|Associate Professor, Molecular, Cell, and Developmental Biology, Biological Chemistry|
|Member, Bioinformatics GPB Home Area, Cell & Developmental Biology GPB Home Area, Gene Regulation GPB Home Area, Molecular Pharmacology GPB Home Area, themes|
Because uncontrolled cell division is so dangerous for an organism, cells must know not only when to divide, but also when not to. Cell division arrest prevents tumors and maintains the proper form of tissues. Many cells must also retain the ability to start dividing again when conditions are right, e.g., when the organism must grow, or a damaged tissue must be repaired. A cell in such a temporary, non-dividing state is said to be quiescent. Quiescence is a common state for many somatic cells, including fibroblasts, lymphocytes, hematopoietic stem cells, and even dormant tumor cells. Failure to appropriately regulate the transition between quiescence and proliferation underlies several common and lethal disorders, such as cancer, fibrosis and autoimmune diseases. Yet, despite its prevalence and medical importance, and in stark contrast to our detailed understanding of cell proliferation, we know remarkably little about quiescence. My research has focused on understanding the molecular basis of quiescence. While the commonly-held perception of quiescence is as a sleepy or default state, my research suggests that quiescence is an active and highly regulated process. My laboratory has used sophisticated technologies and computational approaches to understand the cellular networks that underlie quiescence. We have applied next generation sequencing, mass spectrometry proteomics and mass spectrometry metabolomics to generate high-quality datasets defining the characteristics of proliferating and quiescent cells.

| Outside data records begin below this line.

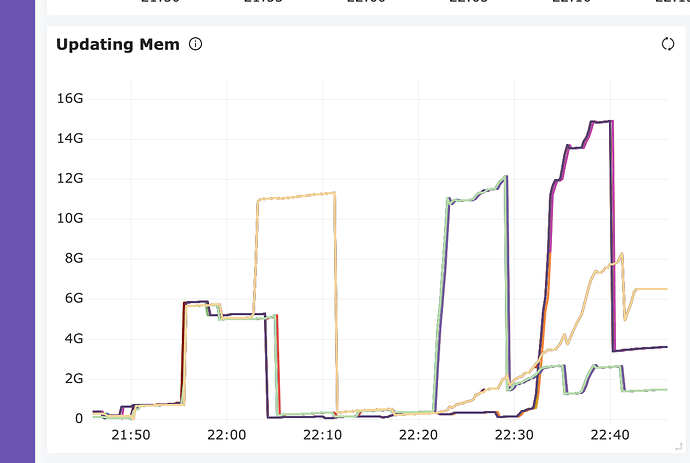Click the purple line's peak near 15G
This screenshot has width=690, height=463.
coord(602,121)
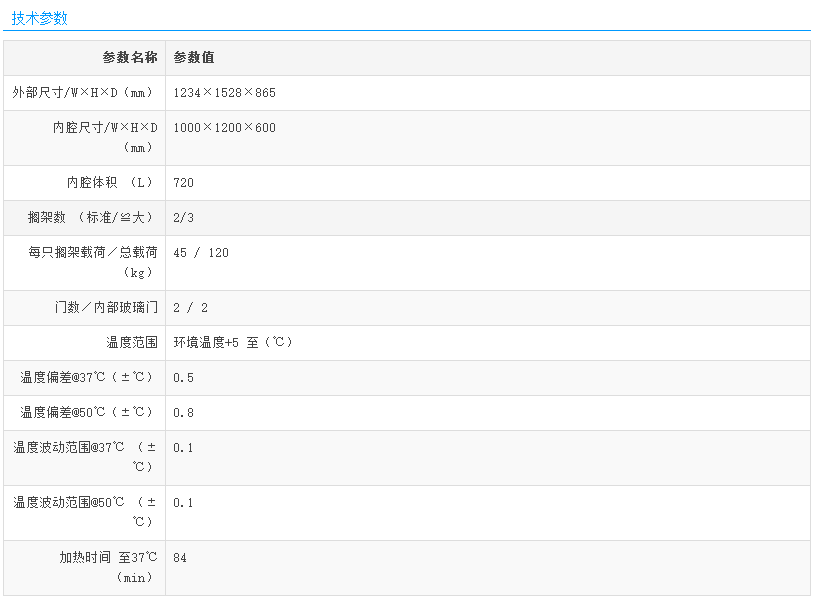819x596 pixels.
Task: Select the 门数/内部玻璃门 label
Action: [106, 308]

We have also developed computational and algorithmic approaches for analyzing and interpreting these datasets. As one example, we used a metabolomics-based strategy to define the metabolic changes in quiescent compared with proliferating fibroblasts, and discovered an important survival pathway for the quiescent cells. This work led to the identification of specific small molecules and combinations of small molecules that selectively target either proliferating or quiescent fibroblasts for apoptotic cell death. Our goals are to translate these findings to understanding the changes that occur during tumor dormancy. We are also applying similar approaches to understand the changes that occur when fibroblasts become activated to cancer-associated fibroblasts.